3. Shock waves: Every time a traffic conflict occurs, a shock wave is created. This causes a ripple effect in the traffic flow, slowing down vehicles for at least 50 metres downstream, depending on the speed of the vehicles, also commonly called traffic jams. Providing adequate space for pedestrians and designing for lower speeds improves traffic flow by limiting the frequency of shock waves.

Why design for pedestrians?

Most citizens walk to work, school, the market or to the nearest public transit mode. Students are said to walk the most. In Delhi, 58% of all educational trips are done on foot. Cities must start counting these pedestrians and design streets for them.

  1. Design for walking: WRI India has developed an algorithm that can count pedestrians from images or video feeds. Designing streets that provide adequate spaces for pedestrians to safely walk, stop and cross a street reduces conflicts that slow down traffic while making walking safer.
Bandra East at 6:36 pm on February 19, 2020. Credit: Chetan Sodaye/ World Resources Institute, India.

2. Designing for pedestrians improves overall efficiency: The algorithms also enable the identification of crash or conflict points from video feeds.

Image one (below) shows the number of conflict points before interventions were introduced to effectively manage the intersection.
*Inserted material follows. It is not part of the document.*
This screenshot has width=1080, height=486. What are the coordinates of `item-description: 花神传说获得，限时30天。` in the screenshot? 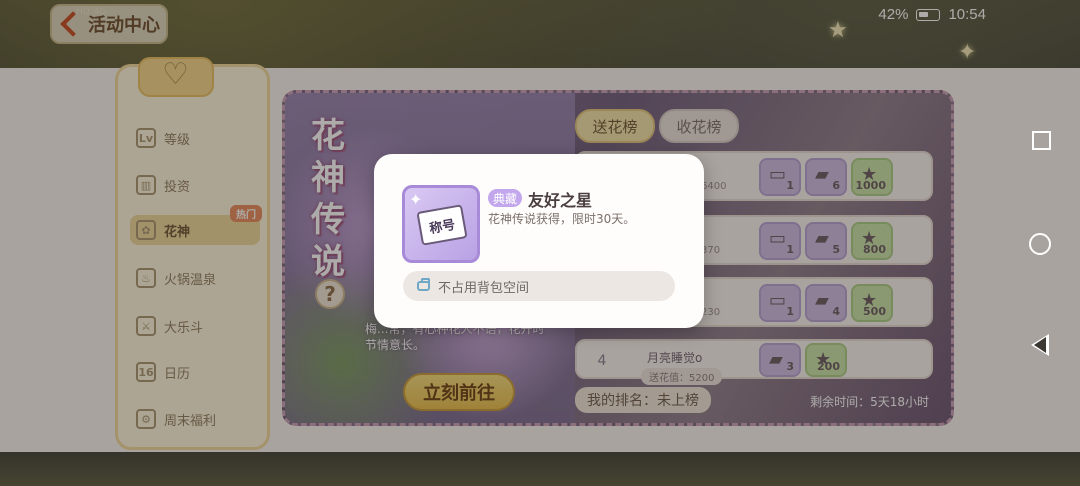 It's located at (562, 219).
Image 1: Conflict Points as observed at the HP Junction in Mumbai. Credit: WRI India

Image two (below) shows how elements such as a refuge island, a median and tighter curb radii reduce conflicts and improve the traffic flow.

This indicates how providing pedestrian infrastructure reduces the number of conflicts and can improve the existing street scenario for all road users.

Image 2: Reduction in conflicts by introducing safer pedestrian infrastructure and tightening curb radii. Credit: World Resources Institute, India.

A WRI India pilot project in 2017 at Mumbai’s HP Petrol Pump Junction in Bandra saw the number of lanes and their width being standardised. This, coupled with the inclusion of pedestrian-infrastructure, lowered conflicts, improved traffic flow by 20% and also improved accessibility for all street-users.

It is pertinent to start considering streets as critical assets for both the city and its residents.

Safer and inclusive streets encourage more citizens to walk, cycle and use public transport. This not only smoothens traffic flow, but also helps lower carbon emissions and improve health. By changing the way we design streets we can strengthen our climate commitments and humanise our cities.

Madhav Pai is the Executive Director, World Resources Institute, India (WRI India) Ross Centre and Dhawal Ashar is the Head, Integrated Transport at the same organisation.